**Problem to work on**
Return only the lines from the top of the data down to the one that holds "Task: Open the", both included, without any pictures.

####

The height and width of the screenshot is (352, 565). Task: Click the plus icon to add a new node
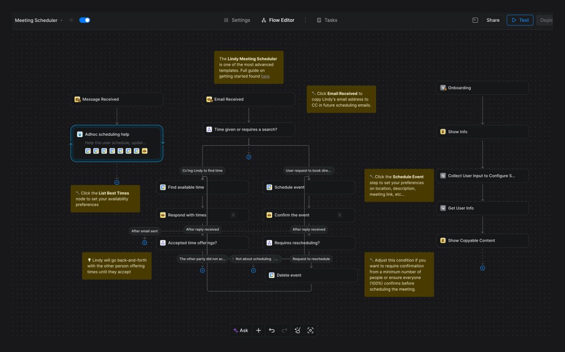tap(258, 330)
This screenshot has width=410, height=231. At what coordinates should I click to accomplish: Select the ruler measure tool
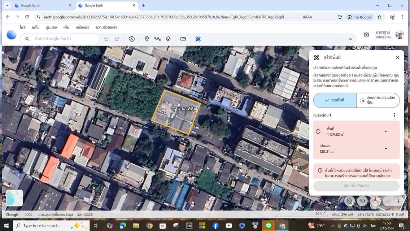pyautogui.click(x=183, y=39)
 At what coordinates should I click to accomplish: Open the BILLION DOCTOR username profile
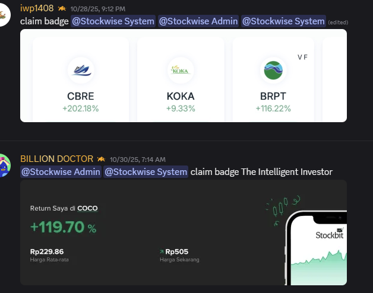pyautogui.click(x=56, y=159)
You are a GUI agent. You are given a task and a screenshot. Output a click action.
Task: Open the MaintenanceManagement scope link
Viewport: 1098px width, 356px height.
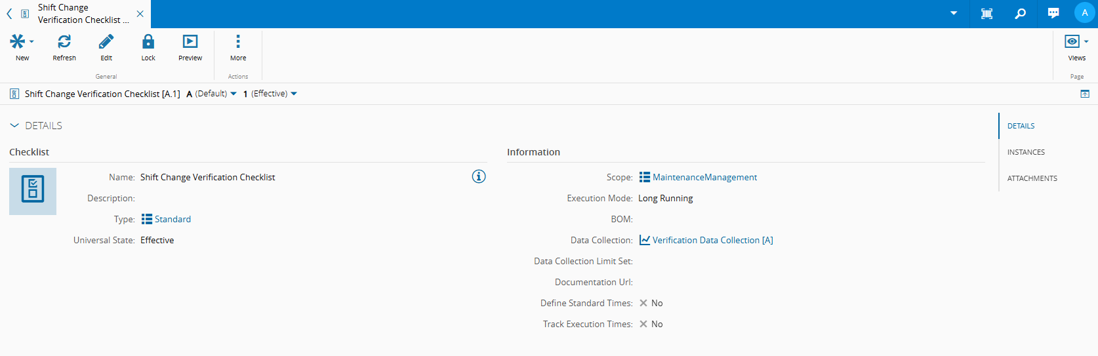pyautogui.click(x=704, y=177)
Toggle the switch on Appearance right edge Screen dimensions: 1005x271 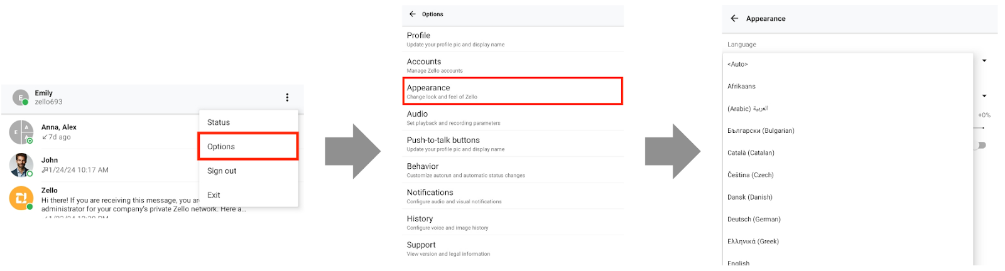click(x=981, y=145)
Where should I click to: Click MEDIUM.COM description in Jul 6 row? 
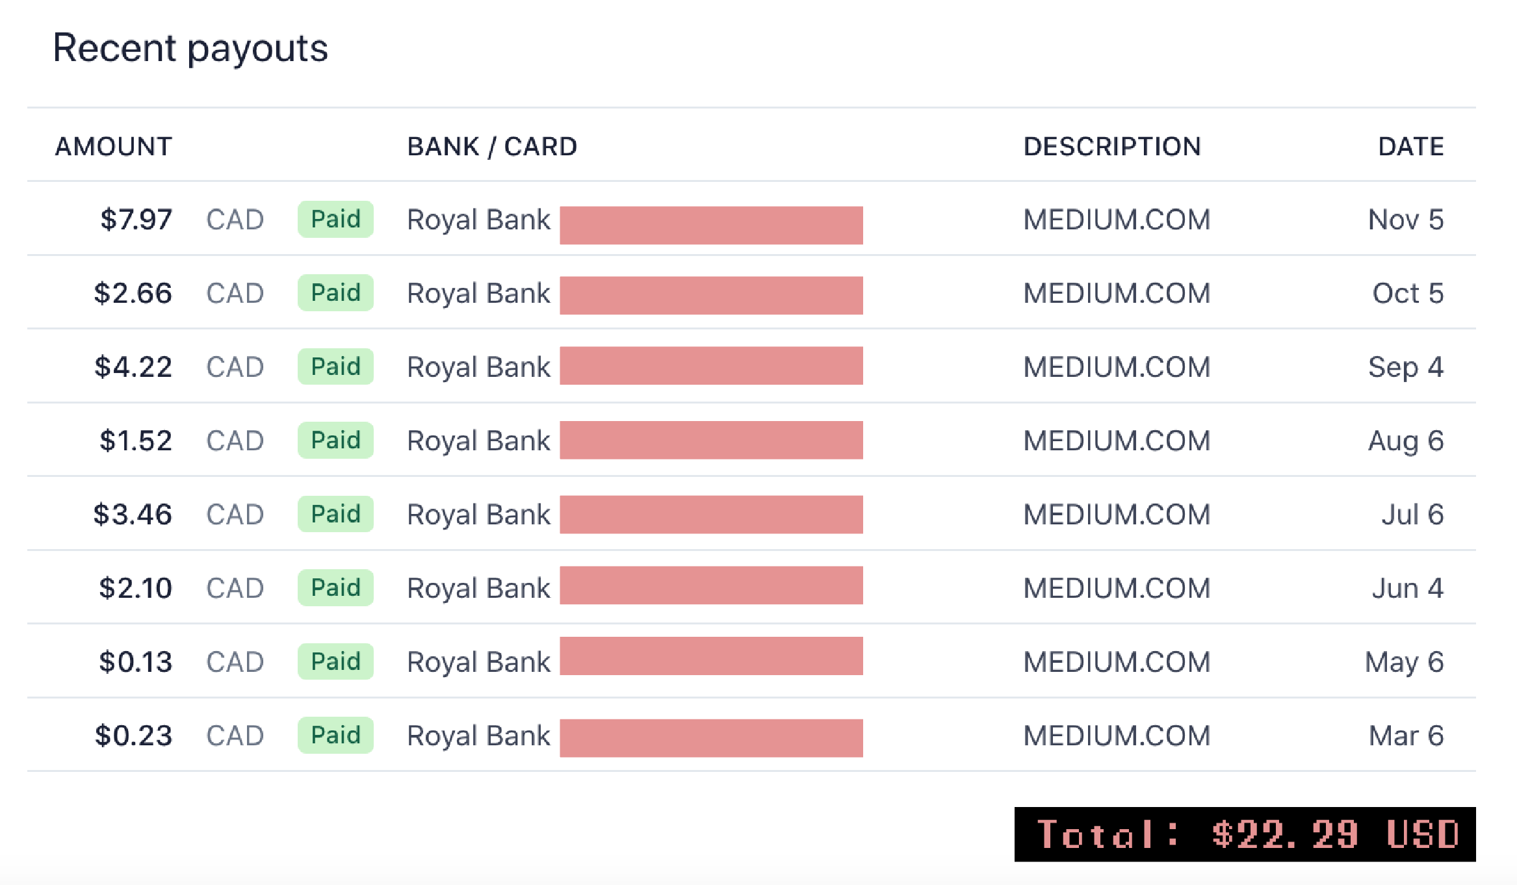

####

**Final answer**
The height and width of the screenshot is (352, 565). Task: Click the plus icon to add a new node
tap(258, 330)
This screenshot has width=410, height=231. At what coordinates should I click to accomplish: Select the ruler measure tool
pyautogui.click(x=183, y=39)
 At what coordinates should I click to accomplish: Open the BILLION DOCTOR username profile
pyautogui.click(x=56, y=159)
You are a GUI agent. You are given a task and a screenshot. Output a click action.
Task: Open the MaintenanceManagement scope link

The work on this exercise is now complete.